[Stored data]
____________________
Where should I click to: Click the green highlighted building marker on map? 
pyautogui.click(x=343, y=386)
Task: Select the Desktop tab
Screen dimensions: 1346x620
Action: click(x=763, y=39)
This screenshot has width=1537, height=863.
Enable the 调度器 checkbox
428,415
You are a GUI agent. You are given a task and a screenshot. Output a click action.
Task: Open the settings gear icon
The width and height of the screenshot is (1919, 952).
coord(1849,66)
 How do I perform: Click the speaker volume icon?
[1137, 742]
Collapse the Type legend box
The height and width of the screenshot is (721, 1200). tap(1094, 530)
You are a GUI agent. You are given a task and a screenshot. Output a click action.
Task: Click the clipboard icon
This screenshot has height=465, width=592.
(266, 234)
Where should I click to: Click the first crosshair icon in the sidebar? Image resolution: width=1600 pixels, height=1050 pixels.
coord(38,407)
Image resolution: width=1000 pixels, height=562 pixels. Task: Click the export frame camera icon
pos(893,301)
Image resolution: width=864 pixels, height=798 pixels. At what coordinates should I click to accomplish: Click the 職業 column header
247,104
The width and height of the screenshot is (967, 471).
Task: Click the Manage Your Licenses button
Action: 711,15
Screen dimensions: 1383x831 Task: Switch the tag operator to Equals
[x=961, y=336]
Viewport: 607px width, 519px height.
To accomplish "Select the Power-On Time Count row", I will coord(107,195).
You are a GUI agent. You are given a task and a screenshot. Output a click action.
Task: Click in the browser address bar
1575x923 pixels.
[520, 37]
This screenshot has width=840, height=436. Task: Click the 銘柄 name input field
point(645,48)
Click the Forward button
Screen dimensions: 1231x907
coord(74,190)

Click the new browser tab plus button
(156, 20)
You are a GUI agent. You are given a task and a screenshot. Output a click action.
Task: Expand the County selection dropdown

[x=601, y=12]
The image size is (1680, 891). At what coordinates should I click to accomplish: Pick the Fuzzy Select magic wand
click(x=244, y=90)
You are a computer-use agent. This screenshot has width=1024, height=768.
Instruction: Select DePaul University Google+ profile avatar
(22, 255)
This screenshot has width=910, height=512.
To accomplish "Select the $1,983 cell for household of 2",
____________________
#### Problem description:
Could you return the data above exactly as it stands?

#### Solution to the problem:
Where should I click to: Click the green highlighted building marker on map? 
pyautogui.click(x=343, y=386)
Task: Select the Desktop tab
Screen dimensions: 1346x620
Action: click(x=763, y=39)
This screenshot has width=1537, height=863.
Enable the 调度器 checkbox
428,415
You are a GUI agent. You are given a task and a screenshot. Output a click action.
Task: Open the settings gear icon
The width and height of the screenshot is (1919, 952).
coord(1849,66)
 How do I perform: Click the speaker volume icon?
[1137, 742]
Collapse the Type legend box
The height and width of the screenshot is (721, 1200). tap(1094, 530)
You are a GUI agent. You are given a task and a screenshot. Output a click action.
Task: Click the clipboard icon
This screenshot has height=465, width=592.
(266, 234)
Where should I click to: Click the first crosshair icon in the sidebar? Image resolution: width=1600 pixels, height=1050 pixels.
coord(38,407)
Image resolution: width=1000 pixels, height=562 pixels. Task: Click the export frame camera icon
pos(893,301)
Image resolution: width=864 pixels, height=798 pixels. At what coordinates should I click to accomplish: Click the 職業 column header
247,104
The width and height of the screenshot is (967, 471).
Task: Click the Manage Your Licenses button
Action: 711,15
Screen dimensions: 1383x831 Task: Switch the tag operator to Equals
[x=961, y=336]
Viewport: 607px width, 519px height.
To accomplish "Select the Power-On Time Count row", I will coord(107,195).
You are a GUI agent. You are given a task and a screenshot. Output a click action.
Task: Click in the browser address bar
1575x923 pixels.
[520, 37]
This screenshot has width=840, height=436. Task: Click the 銘柄 name input field
point(645,48)
Click the Forward button
Screen dimensions: 1231x907
coord(74,190)

Click the new browser tab plus button
(156, 20)
You are a GUI agent. You are given a task and a screenshot. Output a click action.
Task: Expand the County selection dropdown

[x=601, y=12]
The image size is (1680, 891). At what coordinates should I click to accomplish: Pick the Fuzzy Select magic wand
click(x=244, y=90)
You are a computer-use agent. This screenshot has width=1024, height=768.
Instruction: Select DePaul University Google+ profile avatar
(22, 255)
This screenshot has width=910, height=512.
To accomplish "Select the $1,983 cell for household of 2",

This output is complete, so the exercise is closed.